• TESTO DI RIFERIMENTO:
Dopo che alcuni ricercatori hanno comunicato al mondo la scoperta della galassia chiamata HD1 sono cambiate molte cose e si è acceso un vivace dibattito scientifico. Siamo davvero di fronte alla più antica e più lontana galassia conosciuta?
Rimanendo nei confini dell’Universo osservabile la galassia in questione (scoperta nella costellazione di Sestante) esprime davvero caratteristiche uniche! Con cosa abbiamo a che fare?
Situata a circa trecentotrentatré milioni di anni luce dopo (o, sarebbe meglio dire oltre) il Big Bang (ossia a 13,8 miliardi di anni luce dalla Terra), HD1 è la galassia più distante di sempre. E anche quella più vicina all’origine dell’Universo. Che cosa contiene? Questo non lo sappiamo ancora. Potrebbe esprimere una serie di stelle primordiali, quasar o dei buchi neri. Ciò che ci interessa è che HD1 è la sezione di Spazio più vicina all’origine del tutto che abbiamo mai individuato. In termini astronomici si pone a una distanza di viaggio nella luce di circa 13,5 miliardi anni luce (dalla Terra) e, a causa dell’espansione dell’universo, a una distanza attuale propria di 33,4 miliardi di anni luce.

• DATI FORNITI:
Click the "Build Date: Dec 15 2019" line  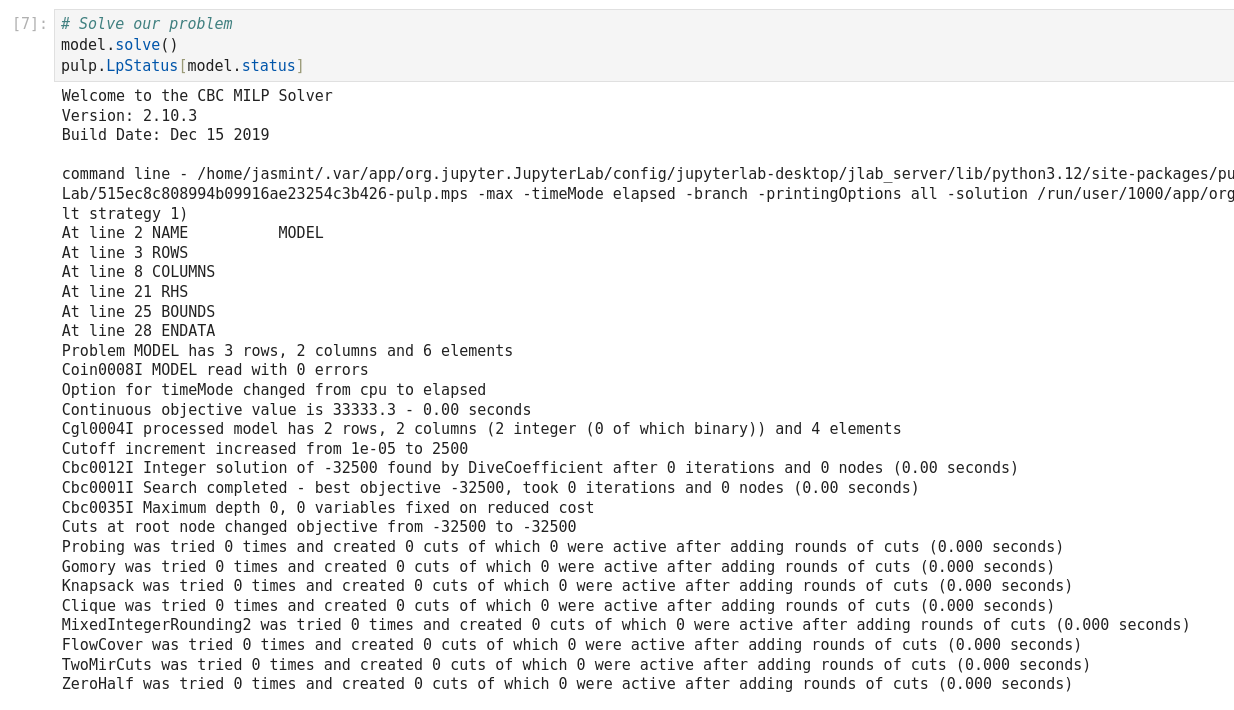[x=165, y=135]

• DESCRIZIONE DEL COMPITO: Per favore, riscrivi il testo di riferimento cominciando dalle parole "Dopo che alcuni" e fermandoti dopo "a che fare?". Nel riscriverlo, scambia "ricercatori" con "astronomi".

• RISPOSTA SCRITTA:
Dopo che alcuni astronomi hanno comunicato al mondo la scoperta della galassia chiamata HD1 sono cambiate molte cose e si è acceso un vivace dibattito scientifico. Siamo davvero di fronte alla più antica e più lontana galassia conosciuta?
Rimanendo nei confini dell’Universo osservabile la galassia in questione (scoperta nella costellazione di Sestante) esprime davvero caratteristiche uniche! Con cosa abbiamo a che fare?